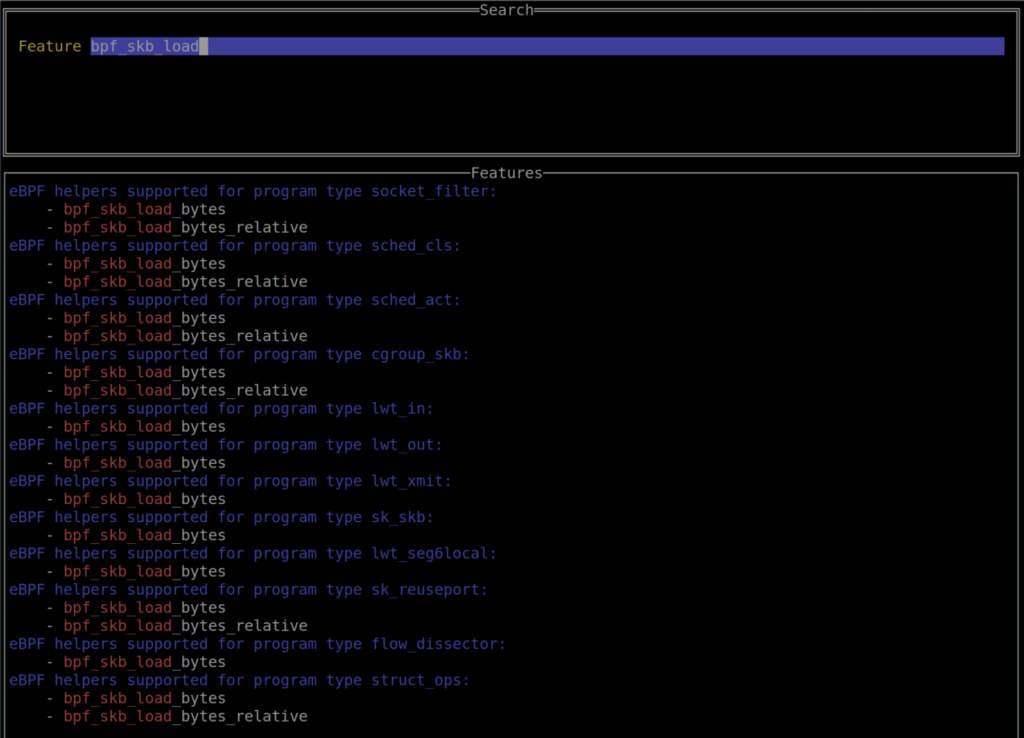This screenshot has width=1024, height=738.
Task: Select bpf_skb_load_bytes under sched_cls
Action: coord(143,263)
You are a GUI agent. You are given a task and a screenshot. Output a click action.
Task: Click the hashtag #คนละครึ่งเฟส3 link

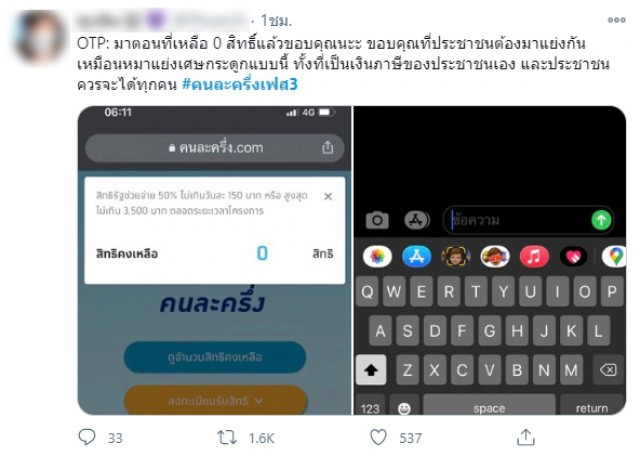240,85
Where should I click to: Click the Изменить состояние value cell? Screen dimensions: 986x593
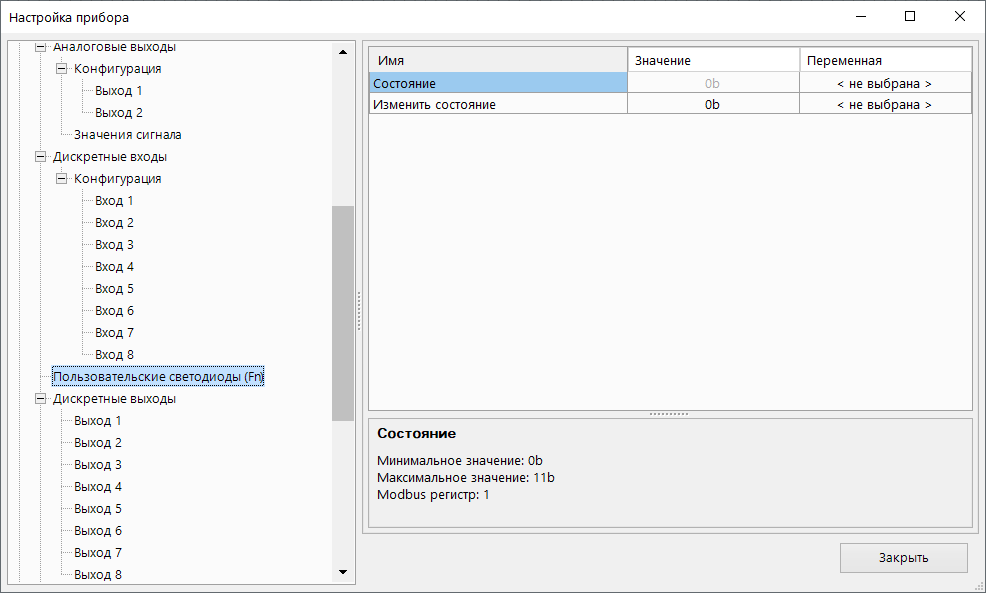click(712, 104)

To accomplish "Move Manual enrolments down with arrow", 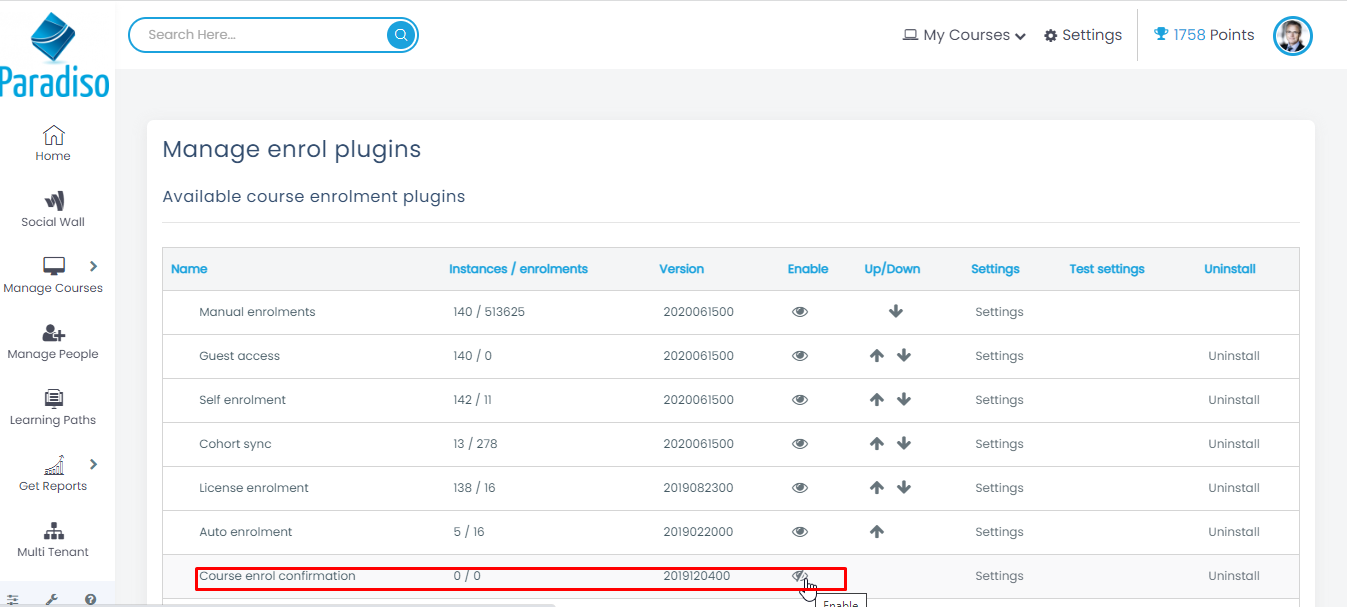I will tap(895, 312).
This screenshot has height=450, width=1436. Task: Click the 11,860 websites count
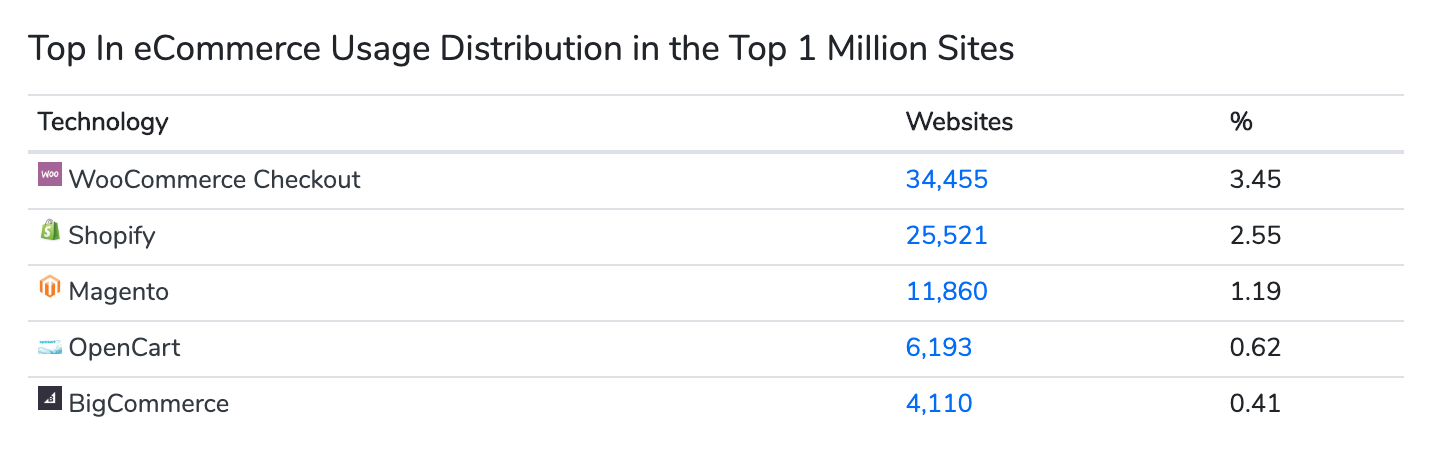946,291
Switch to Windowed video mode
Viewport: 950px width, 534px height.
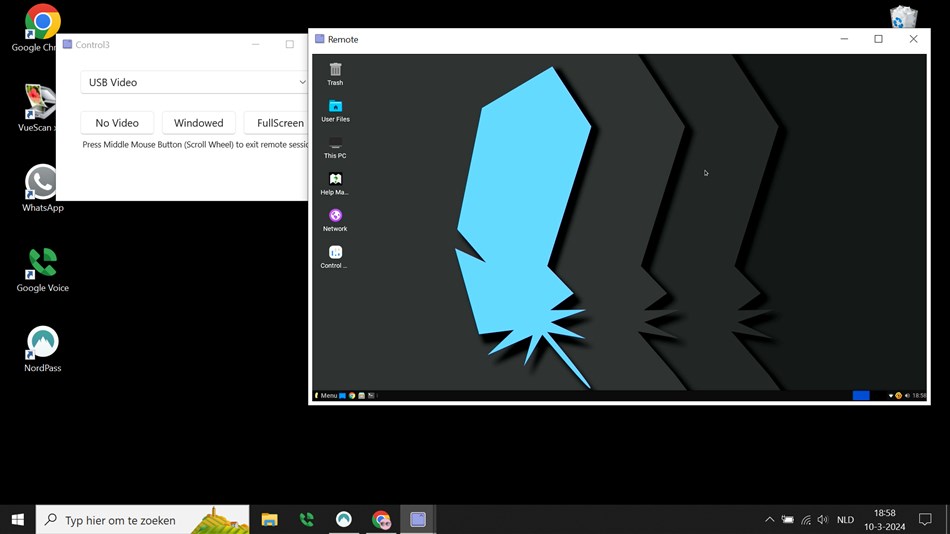(x=199, y=123)
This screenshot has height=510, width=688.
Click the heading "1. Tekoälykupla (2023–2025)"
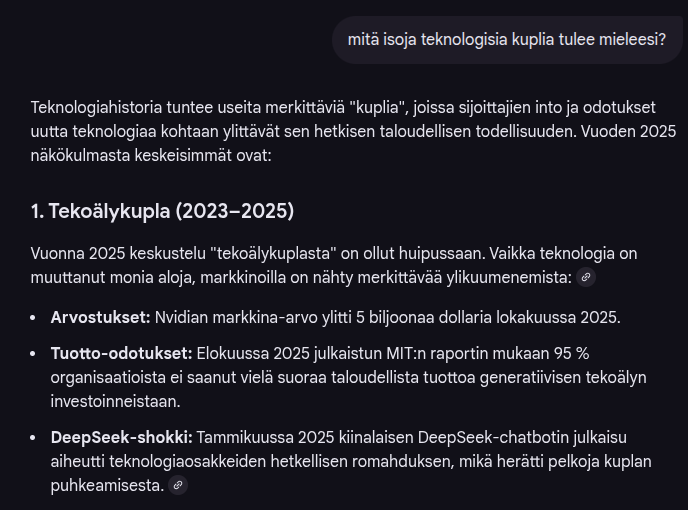click(162, 212)
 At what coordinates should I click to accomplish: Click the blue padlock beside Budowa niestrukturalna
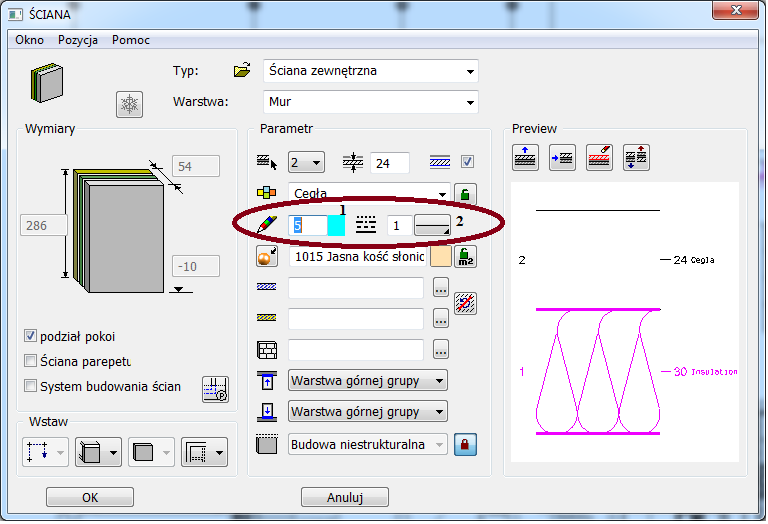pos(465,444)
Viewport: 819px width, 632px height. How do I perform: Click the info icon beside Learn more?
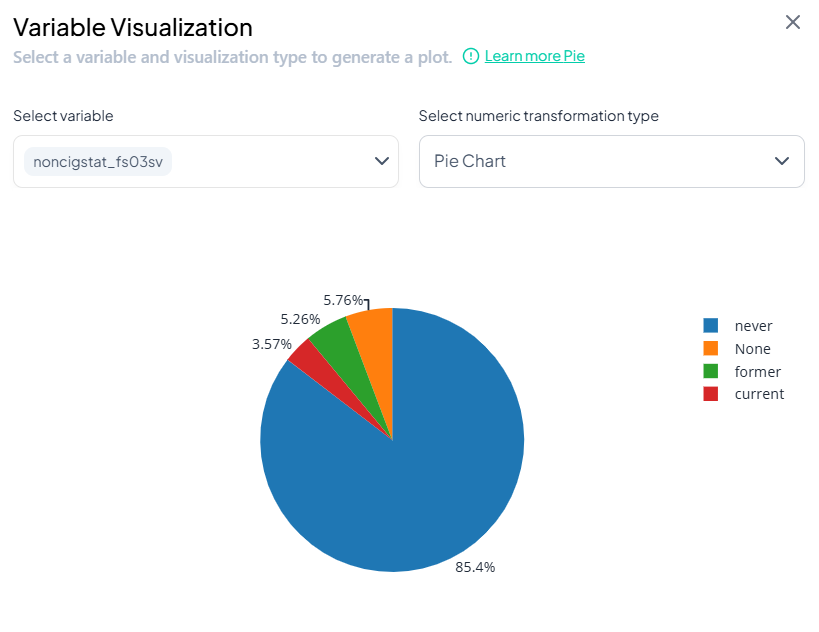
# # # # #
=== Your goal ===
The line with "Viewport: 950px width, 534px height." and each line after it, through the final line of the data, are to be duplicated exactly, with pictures left out and nothing more included.

=== Result of this task ===
Viewport: 950px width, 534px height.
(x=199, y=123)
This screenshot has height=510, width=688.
Click the heading "1. Tekoälykupla (2023–2025)"
click(162, 212)
 At what coordinates should I click to accomplish: Click the blue padlock beside Budowa niestrukturalna
pos(465,444)
Viewport: 819px width, 632px height. How do I perform: Click the info icon beside Learn more?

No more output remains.